For this coding game, we opted for a multi-account AWS design to isolate each team environments. With AWS Organization, we achieved a simplified administration, improved cost control, and were able to enforce guardrails using Security Control Policies (SCP). In Figure 3, we present our AWS Organization, made of an admin account and an OU Wavegame that hosts the teams accounts where the infrastructure is deployed.

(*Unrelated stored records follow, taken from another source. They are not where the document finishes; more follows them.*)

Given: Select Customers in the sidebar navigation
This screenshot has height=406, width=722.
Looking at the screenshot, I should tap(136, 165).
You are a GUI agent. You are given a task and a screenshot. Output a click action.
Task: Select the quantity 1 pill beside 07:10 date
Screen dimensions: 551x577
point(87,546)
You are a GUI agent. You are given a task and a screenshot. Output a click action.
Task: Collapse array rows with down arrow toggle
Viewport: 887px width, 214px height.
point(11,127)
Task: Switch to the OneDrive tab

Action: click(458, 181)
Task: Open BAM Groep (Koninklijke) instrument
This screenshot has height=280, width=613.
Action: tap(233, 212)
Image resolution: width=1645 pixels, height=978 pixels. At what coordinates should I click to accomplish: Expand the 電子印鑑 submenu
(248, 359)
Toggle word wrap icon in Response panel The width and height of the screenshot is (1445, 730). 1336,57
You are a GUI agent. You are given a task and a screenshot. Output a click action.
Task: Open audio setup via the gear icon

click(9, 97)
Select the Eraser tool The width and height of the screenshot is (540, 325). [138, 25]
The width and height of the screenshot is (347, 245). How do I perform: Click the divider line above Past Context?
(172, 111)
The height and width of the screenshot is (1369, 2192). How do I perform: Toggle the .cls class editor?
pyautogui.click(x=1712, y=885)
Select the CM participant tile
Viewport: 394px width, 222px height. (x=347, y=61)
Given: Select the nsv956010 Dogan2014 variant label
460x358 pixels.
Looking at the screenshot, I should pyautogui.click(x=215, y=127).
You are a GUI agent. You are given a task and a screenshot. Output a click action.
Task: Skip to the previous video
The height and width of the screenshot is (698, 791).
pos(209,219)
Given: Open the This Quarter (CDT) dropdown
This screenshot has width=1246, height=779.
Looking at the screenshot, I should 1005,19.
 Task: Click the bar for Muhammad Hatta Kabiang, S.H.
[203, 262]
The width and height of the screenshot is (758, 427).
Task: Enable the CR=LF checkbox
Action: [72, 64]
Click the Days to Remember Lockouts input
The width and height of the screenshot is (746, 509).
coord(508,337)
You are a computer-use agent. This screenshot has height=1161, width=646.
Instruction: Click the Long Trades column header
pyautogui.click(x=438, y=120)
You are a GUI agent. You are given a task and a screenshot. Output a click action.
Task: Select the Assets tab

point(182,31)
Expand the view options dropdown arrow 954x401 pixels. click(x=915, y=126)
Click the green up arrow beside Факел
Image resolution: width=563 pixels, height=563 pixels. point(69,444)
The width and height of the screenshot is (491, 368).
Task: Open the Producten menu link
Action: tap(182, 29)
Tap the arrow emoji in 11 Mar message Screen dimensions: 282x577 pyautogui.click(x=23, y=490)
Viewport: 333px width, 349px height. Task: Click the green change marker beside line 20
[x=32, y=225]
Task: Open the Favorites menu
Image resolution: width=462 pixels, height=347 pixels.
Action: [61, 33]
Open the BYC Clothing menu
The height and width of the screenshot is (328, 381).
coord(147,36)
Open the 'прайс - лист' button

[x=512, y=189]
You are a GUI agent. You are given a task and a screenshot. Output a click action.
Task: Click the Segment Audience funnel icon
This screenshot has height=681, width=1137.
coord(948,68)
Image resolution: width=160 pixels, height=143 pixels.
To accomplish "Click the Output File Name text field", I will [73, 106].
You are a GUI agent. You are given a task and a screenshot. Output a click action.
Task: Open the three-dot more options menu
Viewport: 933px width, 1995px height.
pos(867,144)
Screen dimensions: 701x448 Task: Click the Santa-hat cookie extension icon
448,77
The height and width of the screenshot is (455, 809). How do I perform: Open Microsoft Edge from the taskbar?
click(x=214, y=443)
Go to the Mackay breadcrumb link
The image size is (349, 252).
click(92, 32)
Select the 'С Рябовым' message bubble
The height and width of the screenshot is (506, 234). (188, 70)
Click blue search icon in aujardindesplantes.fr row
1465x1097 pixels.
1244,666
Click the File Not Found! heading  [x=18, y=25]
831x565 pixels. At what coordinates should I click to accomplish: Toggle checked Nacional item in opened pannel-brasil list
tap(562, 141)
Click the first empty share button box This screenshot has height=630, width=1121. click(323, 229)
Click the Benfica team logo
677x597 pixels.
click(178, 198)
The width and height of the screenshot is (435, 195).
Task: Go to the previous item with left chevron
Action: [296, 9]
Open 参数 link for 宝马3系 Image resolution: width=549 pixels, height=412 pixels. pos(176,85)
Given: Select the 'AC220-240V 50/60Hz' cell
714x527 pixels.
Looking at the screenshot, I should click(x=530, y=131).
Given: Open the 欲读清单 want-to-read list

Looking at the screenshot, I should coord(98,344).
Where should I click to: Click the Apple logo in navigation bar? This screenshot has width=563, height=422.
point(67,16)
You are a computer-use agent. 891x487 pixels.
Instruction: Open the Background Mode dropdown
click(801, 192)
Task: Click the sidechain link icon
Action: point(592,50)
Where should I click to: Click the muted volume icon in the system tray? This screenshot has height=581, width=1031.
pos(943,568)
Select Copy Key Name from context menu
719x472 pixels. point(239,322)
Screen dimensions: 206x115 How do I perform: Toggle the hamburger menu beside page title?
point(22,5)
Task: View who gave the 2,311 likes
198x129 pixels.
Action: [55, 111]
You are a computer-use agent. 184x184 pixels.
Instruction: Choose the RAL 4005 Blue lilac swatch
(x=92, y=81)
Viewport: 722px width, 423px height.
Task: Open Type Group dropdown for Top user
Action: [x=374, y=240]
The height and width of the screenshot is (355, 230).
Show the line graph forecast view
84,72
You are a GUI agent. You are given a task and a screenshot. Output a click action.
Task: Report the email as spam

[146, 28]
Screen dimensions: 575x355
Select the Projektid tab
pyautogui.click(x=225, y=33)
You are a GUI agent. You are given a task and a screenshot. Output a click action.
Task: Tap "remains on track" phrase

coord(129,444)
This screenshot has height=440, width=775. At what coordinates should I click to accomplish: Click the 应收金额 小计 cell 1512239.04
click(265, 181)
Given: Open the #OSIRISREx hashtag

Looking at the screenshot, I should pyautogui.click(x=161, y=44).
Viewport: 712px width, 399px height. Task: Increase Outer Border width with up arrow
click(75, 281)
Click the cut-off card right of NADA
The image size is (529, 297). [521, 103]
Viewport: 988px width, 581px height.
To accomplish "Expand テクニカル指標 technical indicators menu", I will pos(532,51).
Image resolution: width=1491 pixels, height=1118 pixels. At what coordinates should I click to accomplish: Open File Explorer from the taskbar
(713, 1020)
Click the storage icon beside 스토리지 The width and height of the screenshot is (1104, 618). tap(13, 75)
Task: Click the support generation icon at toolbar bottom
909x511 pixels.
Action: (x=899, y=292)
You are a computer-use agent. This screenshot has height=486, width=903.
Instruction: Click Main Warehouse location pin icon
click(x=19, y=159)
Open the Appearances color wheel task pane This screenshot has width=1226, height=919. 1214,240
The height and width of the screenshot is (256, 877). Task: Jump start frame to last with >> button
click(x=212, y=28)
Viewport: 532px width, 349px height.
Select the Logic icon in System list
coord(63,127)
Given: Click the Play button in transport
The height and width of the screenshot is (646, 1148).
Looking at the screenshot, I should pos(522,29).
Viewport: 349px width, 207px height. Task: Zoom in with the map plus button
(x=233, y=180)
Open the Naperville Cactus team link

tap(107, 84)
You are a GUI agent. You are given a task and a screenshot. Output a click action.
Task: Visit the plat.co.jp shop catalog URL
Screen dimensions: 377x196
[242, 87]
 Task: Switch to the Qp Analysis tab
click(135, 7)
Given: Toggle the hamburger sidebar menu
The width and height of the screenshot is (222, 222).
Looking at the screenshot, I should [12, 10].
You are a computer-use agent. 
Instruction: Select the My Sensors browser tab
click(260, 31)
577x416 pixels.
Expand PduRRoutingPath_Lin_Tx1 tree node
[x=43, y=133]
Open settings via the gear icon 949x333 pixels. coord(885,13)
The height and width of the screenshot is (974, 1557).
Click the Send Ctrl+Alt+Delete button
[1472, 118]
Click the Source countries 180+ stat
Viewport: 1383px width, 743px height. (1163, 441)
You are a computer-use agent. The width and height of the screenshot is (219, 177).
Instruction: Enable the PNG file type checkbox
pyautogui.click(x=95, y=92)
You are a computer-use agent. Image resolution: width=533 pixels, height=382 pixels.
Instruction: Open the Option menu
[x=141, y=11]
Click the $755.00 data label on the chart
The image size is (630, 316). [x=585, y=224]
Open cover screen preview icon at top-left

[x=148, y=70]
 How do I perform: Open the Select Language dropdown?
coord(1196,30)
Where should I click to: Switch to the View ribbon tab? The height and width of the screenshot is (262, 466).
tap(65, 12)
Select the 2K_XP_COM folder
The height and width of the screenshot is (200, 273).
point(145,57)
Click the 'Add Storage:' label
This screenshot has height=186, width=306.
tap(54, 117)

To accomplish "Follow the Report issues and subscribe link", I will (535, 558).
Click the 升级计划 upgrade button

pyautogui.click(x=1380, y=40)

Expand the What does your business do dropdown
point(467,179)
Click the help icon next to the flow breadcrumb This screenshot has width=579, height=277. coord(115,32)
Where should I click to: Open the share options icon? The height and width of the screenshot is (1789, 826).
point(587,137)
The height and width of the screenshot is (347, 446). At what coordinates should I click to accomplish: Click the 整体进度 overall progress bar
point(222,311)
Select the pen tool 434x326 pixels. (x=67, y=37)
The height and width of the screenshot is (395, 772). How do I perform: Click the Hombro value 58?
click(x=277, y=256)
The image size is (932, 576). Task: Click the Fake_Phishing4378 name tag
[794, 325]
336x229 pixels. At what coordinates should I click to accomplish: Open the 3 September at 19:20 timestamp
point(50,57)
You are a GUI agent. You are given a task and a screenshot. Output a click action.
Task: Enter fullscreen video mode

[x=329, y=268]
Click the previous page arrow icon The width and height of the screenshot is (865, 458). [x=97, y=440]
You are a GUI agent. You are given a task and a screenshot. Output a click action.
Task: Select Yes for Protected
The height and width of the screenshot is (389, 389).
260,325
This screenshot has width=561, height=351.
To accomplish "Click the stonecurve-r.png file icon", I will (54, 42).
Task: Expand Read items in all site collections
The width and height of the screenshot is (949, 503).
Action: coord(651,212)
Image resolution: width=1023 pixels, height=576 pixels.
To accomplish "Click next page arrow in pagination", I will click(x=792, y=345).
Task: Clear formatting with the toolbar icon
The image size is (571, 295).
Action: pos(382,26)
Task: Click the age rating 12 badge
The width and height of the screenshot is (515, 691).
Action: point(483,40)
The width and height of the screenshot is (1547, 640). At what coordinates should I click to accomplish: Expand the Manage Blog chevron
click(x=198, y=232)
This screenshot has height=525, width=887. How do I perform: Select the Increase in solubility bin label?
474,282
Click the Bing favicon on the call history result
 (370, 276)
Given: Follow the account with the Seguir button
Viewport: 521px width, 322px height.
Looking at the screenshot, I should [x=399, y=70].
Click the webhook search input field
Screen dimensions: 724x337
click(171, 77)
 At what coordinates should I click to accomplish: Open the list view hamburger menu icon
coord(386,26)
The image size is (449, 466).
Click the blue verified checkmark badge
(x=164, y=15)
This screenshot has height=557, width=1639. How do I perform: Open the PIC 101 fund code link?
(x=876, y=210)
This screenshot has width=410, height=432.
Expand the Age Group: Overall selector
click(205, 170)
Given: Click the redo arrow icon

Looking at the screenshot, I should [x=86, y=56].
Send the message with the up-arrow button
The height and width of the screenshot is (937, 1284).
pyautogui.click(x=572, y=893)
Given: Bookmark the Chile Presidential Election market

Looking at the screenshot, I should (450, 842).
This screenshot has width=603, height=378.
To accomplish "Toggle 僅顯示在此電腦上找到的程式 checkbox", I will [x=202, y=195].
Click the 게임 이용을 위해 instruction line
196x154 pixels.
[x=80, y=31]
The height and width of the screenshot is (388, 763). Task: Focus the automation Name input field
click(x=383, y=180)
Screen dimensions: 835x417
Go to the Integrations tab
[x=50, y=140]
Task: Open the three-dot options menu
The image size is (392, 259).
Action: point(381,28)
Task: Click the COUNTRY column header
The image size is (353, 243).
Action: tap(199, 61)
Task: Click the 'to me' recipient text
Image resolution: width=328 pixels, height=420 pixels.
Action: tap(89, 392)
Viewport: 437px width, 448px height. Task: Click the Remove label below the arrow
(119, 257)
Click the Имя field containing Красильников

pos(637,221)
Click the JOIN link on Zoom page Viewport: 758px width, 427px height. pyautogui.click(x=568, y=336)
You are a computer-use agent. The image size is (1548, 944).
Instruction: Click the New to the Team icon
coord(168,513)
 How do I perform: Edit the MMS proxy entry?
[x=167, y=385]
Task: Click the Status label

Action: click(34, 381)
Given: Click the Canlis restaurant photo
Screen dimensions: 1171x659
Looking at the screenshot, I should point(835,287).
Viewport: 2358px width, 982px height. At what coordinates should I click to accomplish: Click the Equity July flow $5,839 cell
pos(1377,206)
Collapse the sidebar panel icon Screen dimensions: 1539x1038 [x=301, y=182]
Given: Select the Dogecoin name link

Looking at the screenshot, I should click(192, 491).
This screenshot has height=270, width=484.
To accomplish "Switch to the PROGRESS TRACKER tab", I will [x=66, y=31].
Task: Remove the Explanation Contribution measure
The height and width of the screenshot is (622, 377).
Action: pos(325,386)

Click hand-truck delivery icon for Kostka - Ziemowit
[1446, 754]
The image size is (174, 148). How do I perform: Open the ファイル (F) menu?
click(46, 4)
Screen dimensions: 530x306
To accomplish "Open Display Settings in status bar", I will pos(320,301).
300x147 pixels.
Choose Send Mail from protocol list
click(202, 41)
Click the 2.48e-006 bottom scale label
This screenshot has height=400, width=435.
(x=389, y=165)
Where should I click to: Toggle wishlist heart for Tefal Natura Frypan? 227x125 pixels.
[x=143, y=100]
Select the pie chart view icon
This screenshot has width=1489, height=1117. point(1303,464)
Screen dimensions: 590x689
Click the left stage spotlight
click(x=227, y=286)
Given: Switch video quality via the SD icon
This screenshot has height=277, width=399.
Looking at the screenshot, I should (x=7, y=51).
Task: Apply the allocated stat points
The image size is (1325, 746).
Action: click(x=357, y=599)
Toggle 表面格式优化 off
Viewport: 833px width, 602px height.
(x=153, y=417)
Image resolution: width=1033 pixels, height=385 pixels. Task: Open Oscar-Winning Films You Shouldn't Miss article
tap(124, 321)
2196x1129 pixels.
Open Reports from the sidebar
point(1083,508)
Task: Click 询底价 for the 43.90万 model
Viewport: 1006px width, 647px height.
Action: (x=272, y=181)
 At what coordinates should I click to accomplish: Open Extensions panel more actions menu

We implemented 3 specific SCPs to: 

  • Restrict access to AWS services outside the designated region, us-east-1, by defining a list of authorized operations. 
  • Enforce the use of Amazon EC2 instance types t2.micro or t2.large, a constraint related to the ElasticSearch (ELK) environment. 
  • Deny students accounts from deleting or modifying a resource that has “protected” tag. 

Additionally, to better manage costs, especially for a two-week duration, we set up a Lambda function to automatically shut down EC2 instances after two hours of activity. To prevent any unauthorized alterations by the students, this Lambda function was one of the resources secured with the “protected” tag. 

Figure 3: AWS Organization of the Wavegame 2023 

Finally, in addition to our IAM user being administrator of the OU Wavegame via an assumable IAM role, we created an IAM user with the AdministratorAccess role for each AWS account, to give students autonomy during the challenge. In particular so they have enough rights to create nominative accounts. 

 

Step 5: prepare for the Run and the correction 

Once the challenge kicked off, the students had two weeks to secure the resources in their AWS account following the guidelines. With such extensive permissions, major configuration errors can quickly arise. For instance, one group created a “Deny All” S3 policy, which resulted in them locking themselves out, as well as anyone else since none of us had root account privileges.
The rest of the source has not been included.